Postpartum cervical length as a predictor of subsequent preterm birth-novel insights on an old enigma

Am J Obstet Gynecol. 2023 Apr;228(4):461.e1-461.e8. doi: 10.1016/j.ajog.2022.10.012. Epub 2022 Oct 18.

Abstract

Background: Preterm birth poses one of the biggest challenge in modern obstetrics. Prediction of preterm birth has previously been based on patient history of preterm birth, short cervical length around midtrimester, and additional maternal risk factors. Little is known about cervical length and physiology during the postpartum period and any associations between postpartum cervical features and subsequent preterm birth.

Objective: This study aimed to determine the feasibility and utility of postpartum cervical length measurements in prediction of subsequent spontaneous preterm birth.

Study design: This was a prospective cohort study in a single tertiary center, conducted during a 5-year period (2017-2021). We evaluated the mean postpartum cervical length in patients after both preterm birth and term deliveries at 4 time periods: 8, 24, and 48 hours, and 6 weeks postpartum, with follow-up in their subsequent pregnancies to evaluate gestational age at delivery. The mean postpartum cervical length in different populations stratified by gestational age at delivery was assessed in phase 1 of the study, and the gestational age at subsequent delivery was assessed in phase 2.

Results: A total of 1384 patients participated in phase 1. Mean postpartum cervical length was significantly shorter in the preterm birth (<34 weeks' gestation) group than in the term group at 8 hours (8.4±4.2 vs 22.3±3.5 mm; P<.0001), 24 hours (13.2±3.8 vs 33.2±3.1 mm; P<.0001), and 48 hours (17.9±4.4 vs 40.2±4.2 mm; P<.0001) postpartum. There was no significant difference in mean postpartum cervical length between the preterm birth group and the term group at 8, 24, and 48 hours postpartum. Cervical length was similar between the groups at 6 weeks postpartum. A total of 891 patients participated in phase 2. The area under the curve was higher for preterm birth screening based on a history of a short postpartum cervix alone than for a history of spontaneous preterm birth alone (0.66 [95% confidence interval, 0.63-0.69] vs 0.57 [95% confidence interval, 0.54-0.61]; P<.0001). Combining both a history of spontaneous preterm birth and a short postpartum cervix resulted in additional benefit, with an area under the curve of 0.74 (95% confidence interval, 0.73-0.84; P<.0001).

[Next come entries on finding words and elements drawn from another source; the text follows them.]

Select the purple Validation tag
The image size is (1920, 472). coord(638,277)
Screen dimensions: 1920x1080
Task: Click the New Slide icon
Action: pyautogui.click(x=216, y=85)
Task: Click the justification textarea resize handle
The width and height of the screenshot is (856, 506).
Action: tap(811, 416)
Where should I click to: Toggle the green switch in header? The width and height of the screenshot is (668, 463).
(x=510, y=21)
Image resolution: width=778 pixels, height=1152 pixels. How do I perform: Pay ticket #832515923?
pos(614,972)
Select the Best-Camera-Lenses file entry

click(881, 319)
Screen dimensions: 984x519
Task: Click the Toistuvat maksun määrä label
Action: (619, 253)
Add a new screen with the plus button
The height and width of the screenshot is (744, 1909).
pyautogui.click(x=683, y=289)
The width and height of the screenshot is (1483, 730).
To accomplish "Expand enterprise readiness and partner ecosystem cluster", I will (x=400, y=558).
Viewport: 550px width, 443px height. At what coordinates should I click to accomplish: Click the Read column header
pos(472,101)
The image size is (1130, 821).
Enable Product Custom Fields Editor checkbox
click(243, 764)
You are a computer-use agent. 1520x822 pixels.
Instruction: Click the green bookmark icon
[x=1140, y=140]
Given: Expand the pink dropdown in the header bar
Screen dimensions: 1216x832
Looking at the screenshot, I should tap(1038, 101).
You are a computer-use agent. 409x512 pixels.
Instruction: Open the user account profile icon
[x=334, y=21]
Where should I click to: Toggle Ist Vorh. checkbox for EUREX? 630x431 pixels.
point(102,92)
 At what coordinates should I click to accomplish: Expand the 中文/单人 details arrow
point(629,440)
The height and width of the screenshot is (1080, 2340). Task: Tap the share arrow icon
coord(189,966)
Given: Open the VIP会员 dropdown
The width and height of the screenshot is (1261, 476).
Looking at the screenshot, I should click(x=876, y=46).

Conclusion: Postpartum cervical length measurements may assist in detecting the group of patients at higher risk of subsequent spontaneous preterm birth. It may be beneficial to consider an increased follow-up regimen and earlier interventions in this group to reduce adverse perinatal outcomes.

Trial registration: ClinicalTrials.gov NCT03034434.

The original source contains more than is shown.